» **Tasks and exercises**
- a) Answer these questions from the review of the vegetarian stall near Clementi Mall:
(i) How long does it take to walk from Clementi MRT to Tian En Vegetarian Food?
(ii) What color was the gravy of the curry veg?
(iii) Which herb flavored the okra and long beans?
- b) Supply the next part of the review of the vegetarian stall near Clementi Mall, picking up after its last sentence.

» **Reading text**
───

I pass through Clementi Mall on my way to and from work everyday but have never really ventured past the Mall to explore the little provision shops, coffeeshops, much less get acquainted with the vibe of the place beyond the mall. Imagine my pleasant surprise when I found this Chinese vegetarian coffeeshop stall tucked just a short distance away from the Mall whilst looking for an organic healthfood shop around the same area last Sunday.
Being just 1 – 2 minutes walking distance from Clementi MRT, I decided to give Tian En Vegetarian Food a go for a weeknight dinner.
When I arrived, I was greeted by the sight of a queue! Which actually put me to relief quite some as I believed this must be a testament to their standards since there weren’t many people at the other stalls.
It’s kind of hard to explain how to tell if a cai fan* stall does good food or not. But really, just a quick glance and you should be able to tell how interesting, how properly cooked, or how fresh the spread of dishes are at the time.
By 7+pm when I arrived, there was a good spread of leafy greens, mock meats, tofu, curried and saucy dishes as well as more simply seasoned dishes. Looks like they’re just getting ready for the dinner crowd! Good thing it wasn’t crowded either and seats were easy to find.
I‘m a creature of habit, and always like my vegetarian/vegan beehoon + dishes. And I’m always ordering a curried veg, one simple green veg dish and one protein dish which feels like a most balanced combination to me.
What immediately struck me was the strange gray tinge to the beehoon. Next thing I noticed was that everything on my plate was positively glistening, so gives me the impression that they are not shy in using oil to cook dishes. So here’s my review of the dishes I chose:
Beehoon — really moist and doesn’t feel dry when you have a mouthful of it unlike beehoon I’ve had from other vegen food stalls. It was also very flavorful. While that’s a plus, it also appears quite well coated with oil. If flavor is the most important to you though, I’d say definitely go for it!
Curry Veg — the curry veg here definitely tasted more rich and heavy. The gravy was also a darker brown rather than orange, and I somehow felt that it lacked that milky coconut milk taste reminiscent of curry veg/ sayur lodeh. This wasn’t necessarily a poor dish, rather a different sort. It also consisted predominantly of cabbage, long beans and beancurd (not taupok).
Okra and Long Beans — while simply seasoned veggie dishes may seem like a no-brainer on first sight, I find they do require some skill and technique to do right. Timing and high heat is key to making sure the veggies are cooked just right, do not become soggy and retain their vibrant green. Here, I find the veggies met these requirements plus they were flavored with galangal, which was a welcoming sign as it tells me the stallowners know how to rely on herbs for flavor rather than turn to MSG and other refined seasonings not so good for health!

───

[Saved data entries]
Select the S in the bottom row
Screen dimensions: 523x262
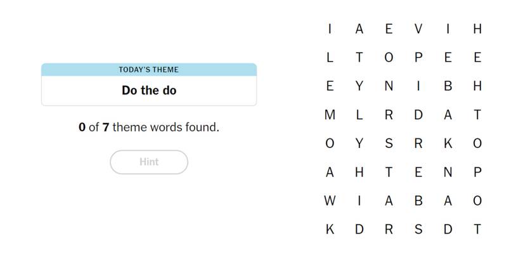[418, 230]
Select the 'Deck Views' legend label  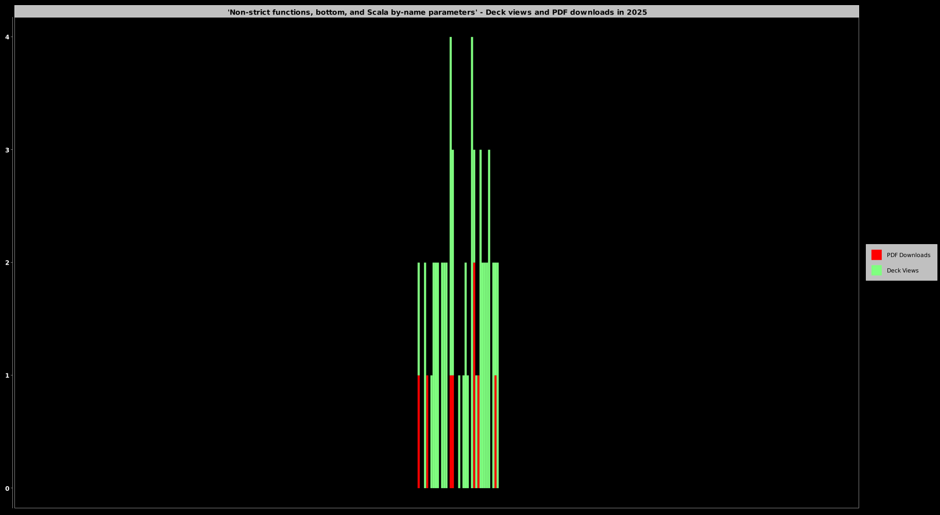(902, 270)
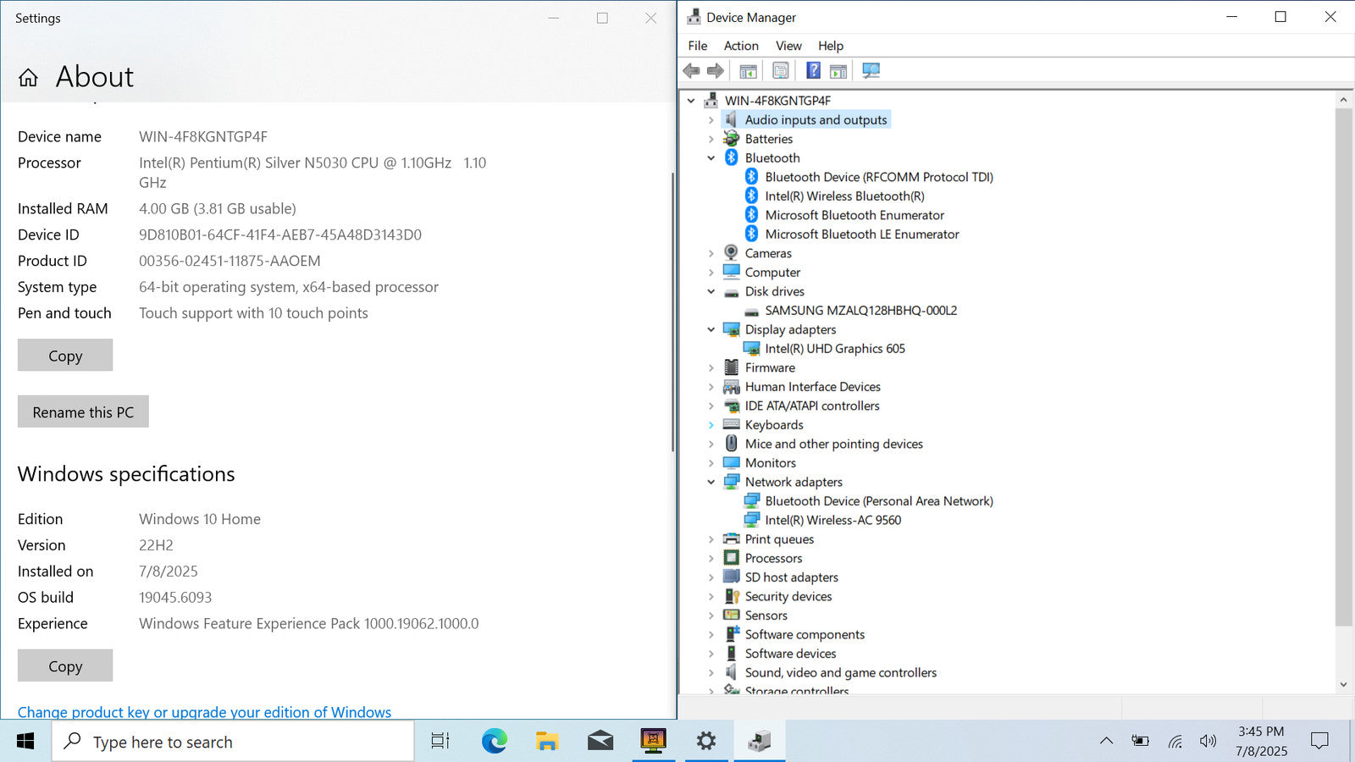Click the Home icon beside About
Image resolution: width=1355 pixels, height=762 pixels.
tap(28, 78)
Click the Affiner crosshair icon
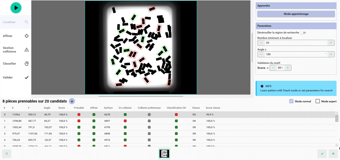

───

» **Task responses**
- a)
(i) 1–2 minutes
(ii) A darker brown rather than orange
(iii) Galangal

- b)
Tempeh and Tofu — I adore tempeh! And a most common stir-fried tempeh dish is this type which is coated in a sweet and sticky sauce, quite similar to sweet and sour pork. While I thought this was pretty decent in terms of flavor, I wish I had more tempeh in proportion to tofu as I found the tempeh bits to be too small to be substantial enough. Another vegan chinese foodstall at Amoy Food Centre does a similar tempeh dish with petai beans that is really savory and is one of my favorites.
Red Chilli Paste: I find it generally very difficult to find tasty and fragrant red chilli pastes at most vegan cai fan stalls and I am still on the hunt. I will not bother with Tian En’s chilli paste in the future as this was like spooning sugar to mouth. It was too sweet with little flavor and spicyness at all.
Price: I paid $3 for my plate which I thought to be reasonable and quite standard in price. You do get quite a lot of beehoon in comparison to the veggies.
Besides rice/ beehoon + dishes, one can order a variety of other zi char* dishes and hot pot which are all pretty reasonably priced. Also, check out their specials-for-the-day below which include laksa, biryani, chicken rice, prawn noodles and bak kut teh, all vegan of course!
I hope this review helped brought your attention to this humble stall and I look forward to reading any of your comments if you’ve been there before. Please share your experience with me! 🙂
* Psst.. If you’re wondering, cai fan literally means vegetables and rice and refers to stalls that let you choose a range of different kinds of dishes to have with your rice. Vegetarian stalls usually have the extra carb options of fried beehoon and unpolished rice. Zi char refers to made on order type dishes like fried rice or noodles among others.